▶ [LISTED RECORDS]:
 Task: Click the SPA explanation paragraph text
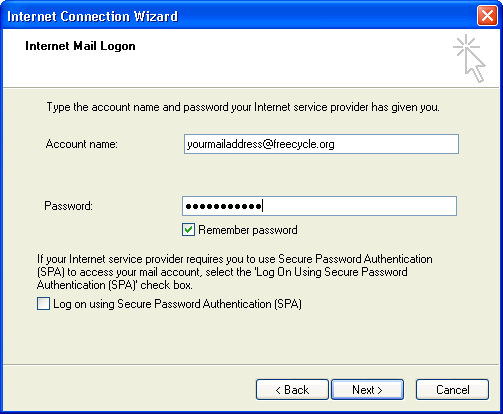point(235,272)
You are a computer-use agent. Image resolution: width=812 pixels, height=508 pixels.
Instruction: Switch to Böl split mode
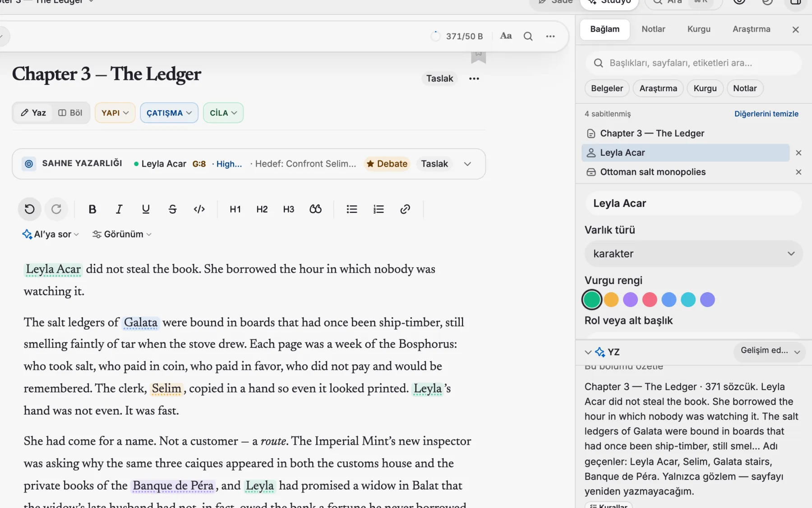70,113
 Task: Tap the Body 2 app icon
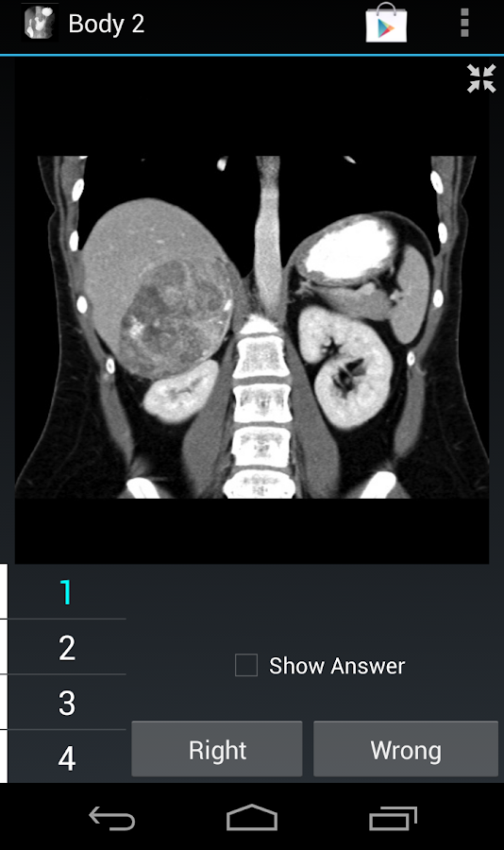pyautogui.click(x=40, y=24)
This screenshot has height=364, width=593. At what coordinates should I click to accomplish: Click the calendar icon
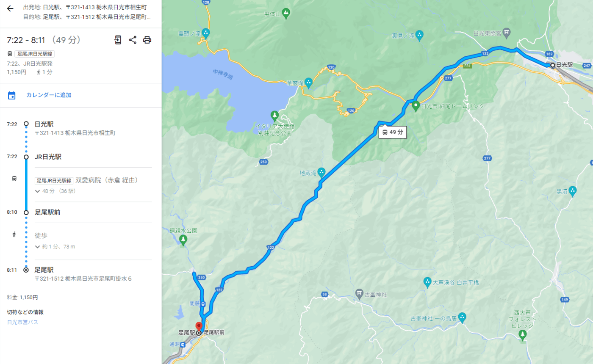tap(12, 95)
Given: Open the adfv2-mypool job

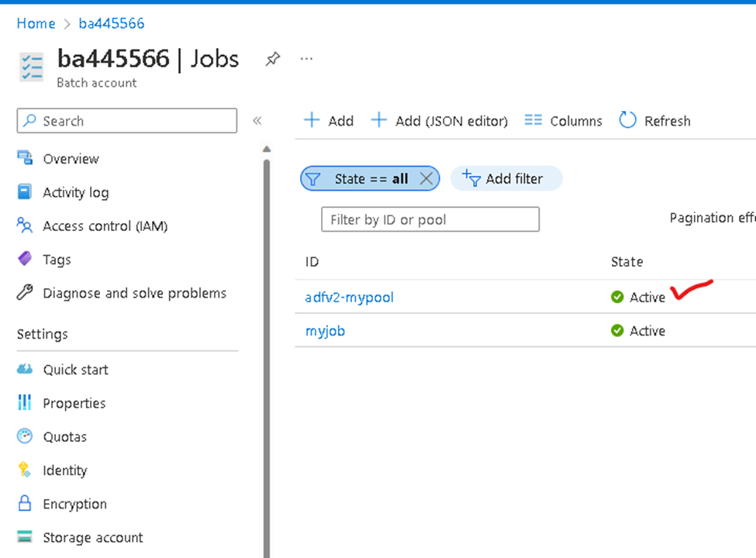Looking at the screenshot, I should tap(350, 298).
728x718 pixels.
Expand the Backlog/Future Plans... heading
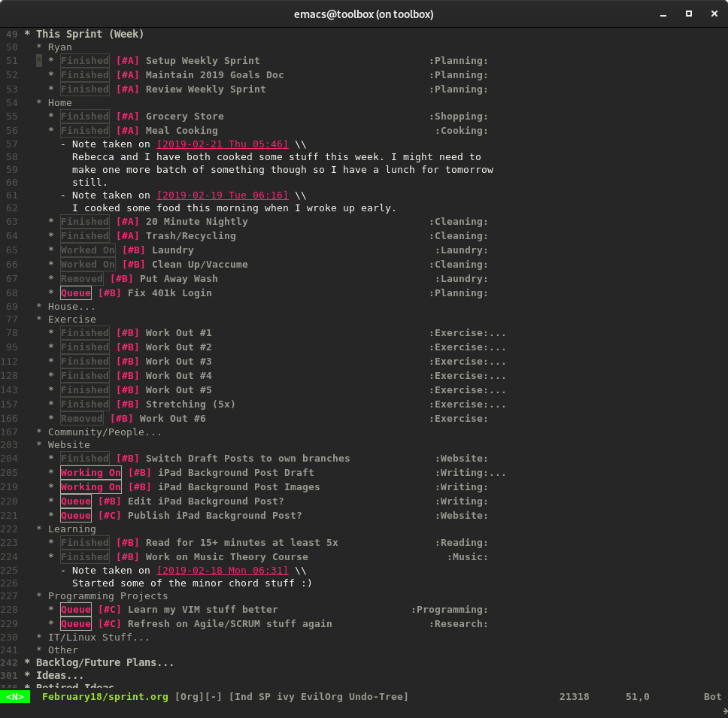pos(105,663)
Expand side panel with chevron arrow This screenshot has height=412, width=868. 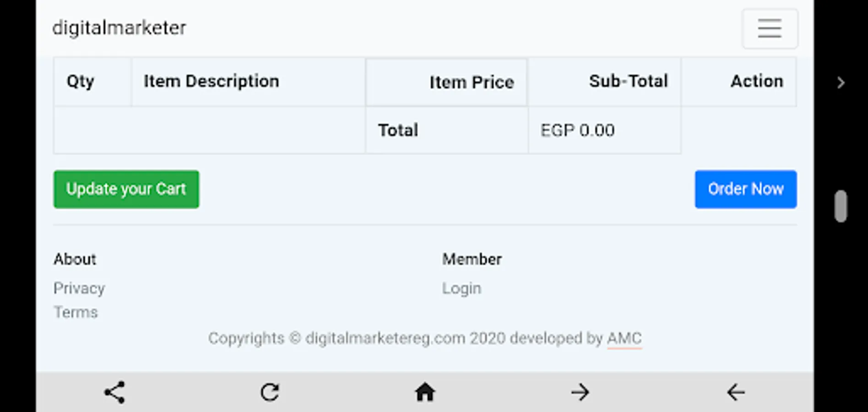point(841,83)
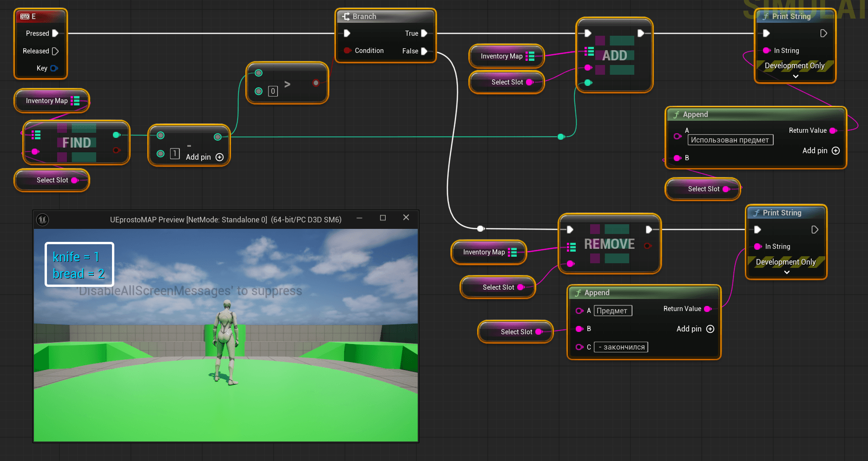Screen dimensions: 868x461
Task: Edit the 'Использован предмет' text field
Action: [730, 140]

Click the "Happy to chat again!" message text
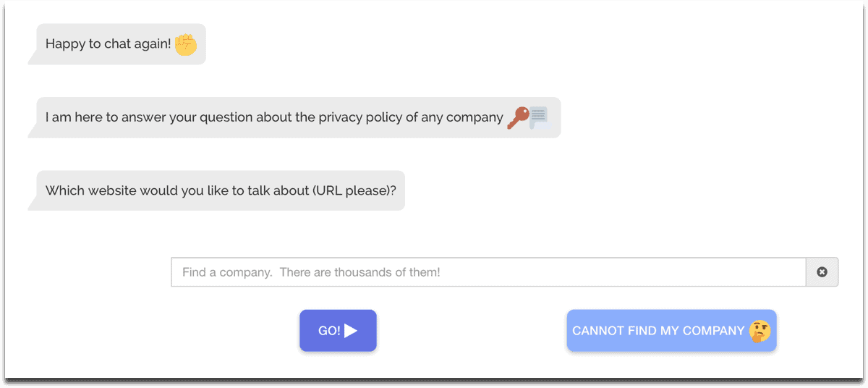click(x=109, y=44)
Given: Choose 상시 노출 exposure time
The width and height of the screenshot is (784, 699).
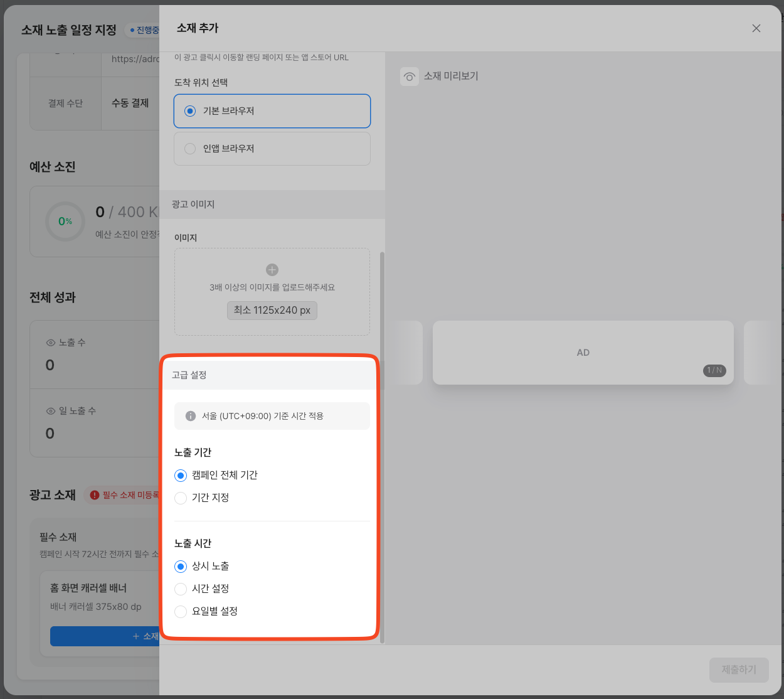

▶ [EXERCISE INSTRUCTIONS]:
Which of the lines above include the word "pixels"? List those lines.

▶ [RESPONSE TO THE EXERCISE]:
You are a computer-use agent. Image resolution: width=812 pixels, height=508 pixels.
728x718 pixels.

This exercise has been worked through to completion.